[TASK DETAILS]:
Render the data as a Markdown table with two columns, Number and Line, starting with the line that contains "Find the location" and going on through the line that contains "horizontal-splitter is located". Skip blank lines and leave the pictures out.

[AVAILABLE RECORDS]:
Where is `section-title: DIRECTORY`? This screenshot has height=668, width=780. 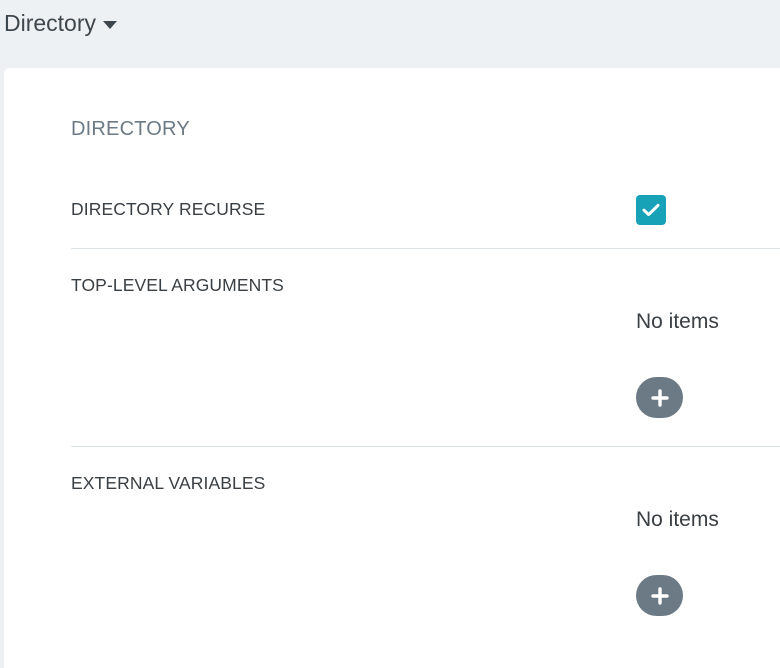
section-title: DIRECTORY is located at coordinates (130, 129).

==

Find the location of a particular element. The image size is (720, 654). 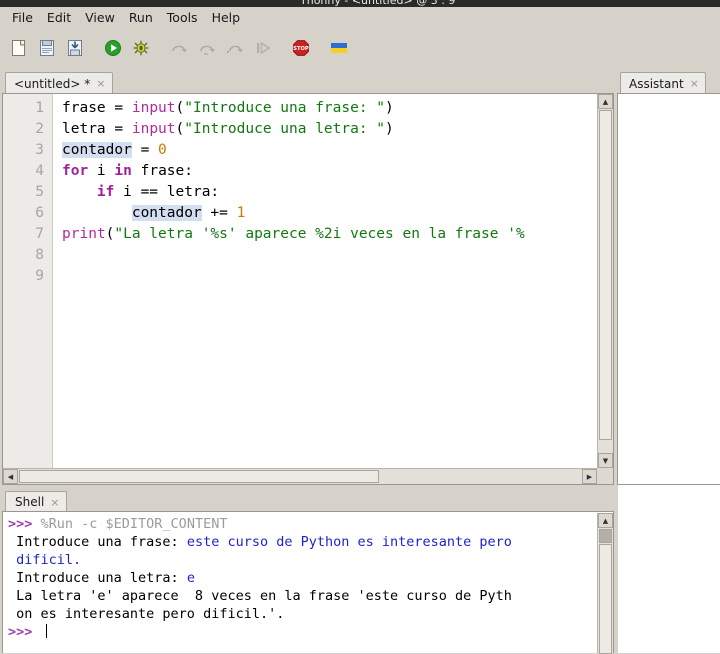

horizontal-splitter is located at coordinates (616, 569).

--

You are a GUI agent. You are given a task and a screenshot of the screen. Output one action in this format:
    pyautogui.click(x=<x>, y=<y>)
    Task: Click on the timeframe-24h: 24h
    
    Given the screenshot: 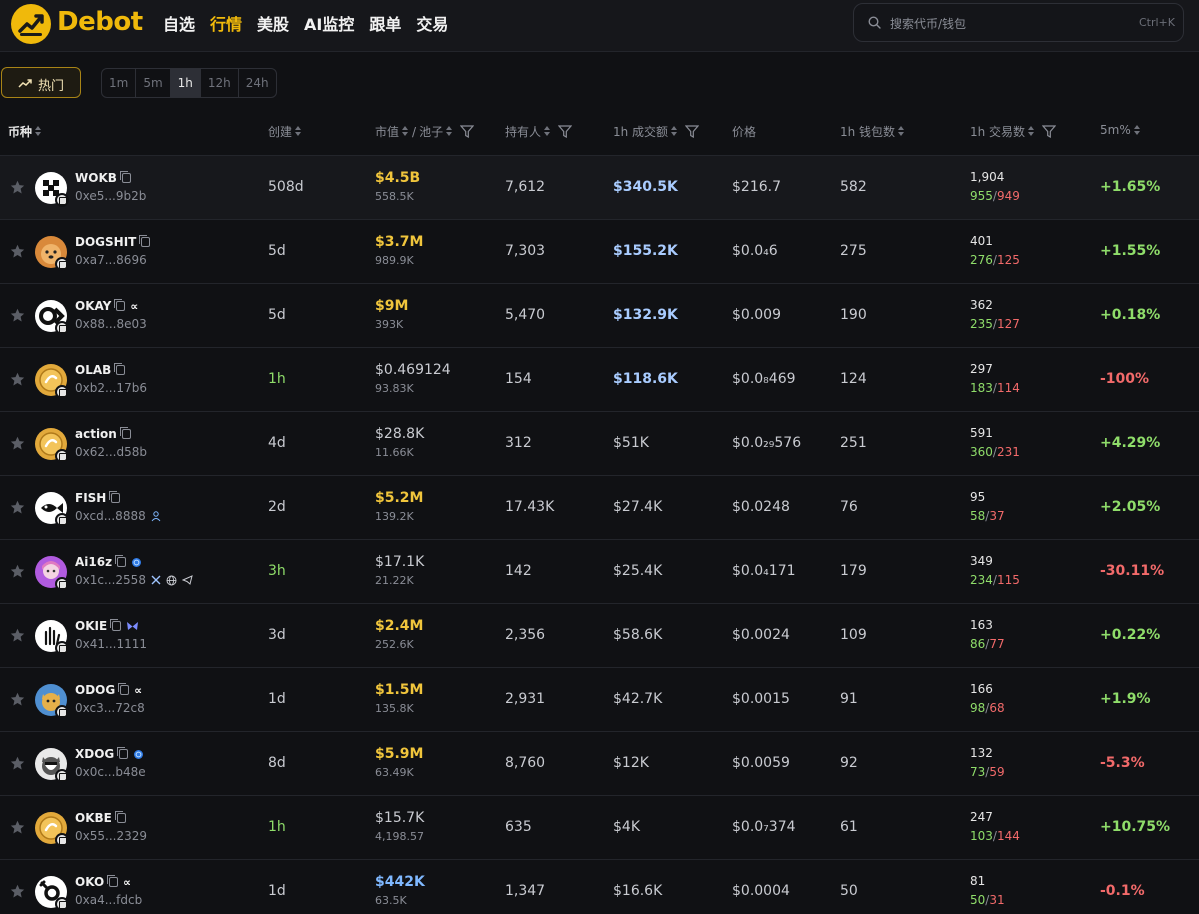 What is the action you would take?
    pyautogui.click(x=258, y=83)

[RESPONSE TO THE EXERCISE]:
| Number | Line |
|---|---|
| 1 | Find the location of a particular element. The image size is (720, 654).  |
| 2 | horizontal-splitter is located at coordinates (616, 569). |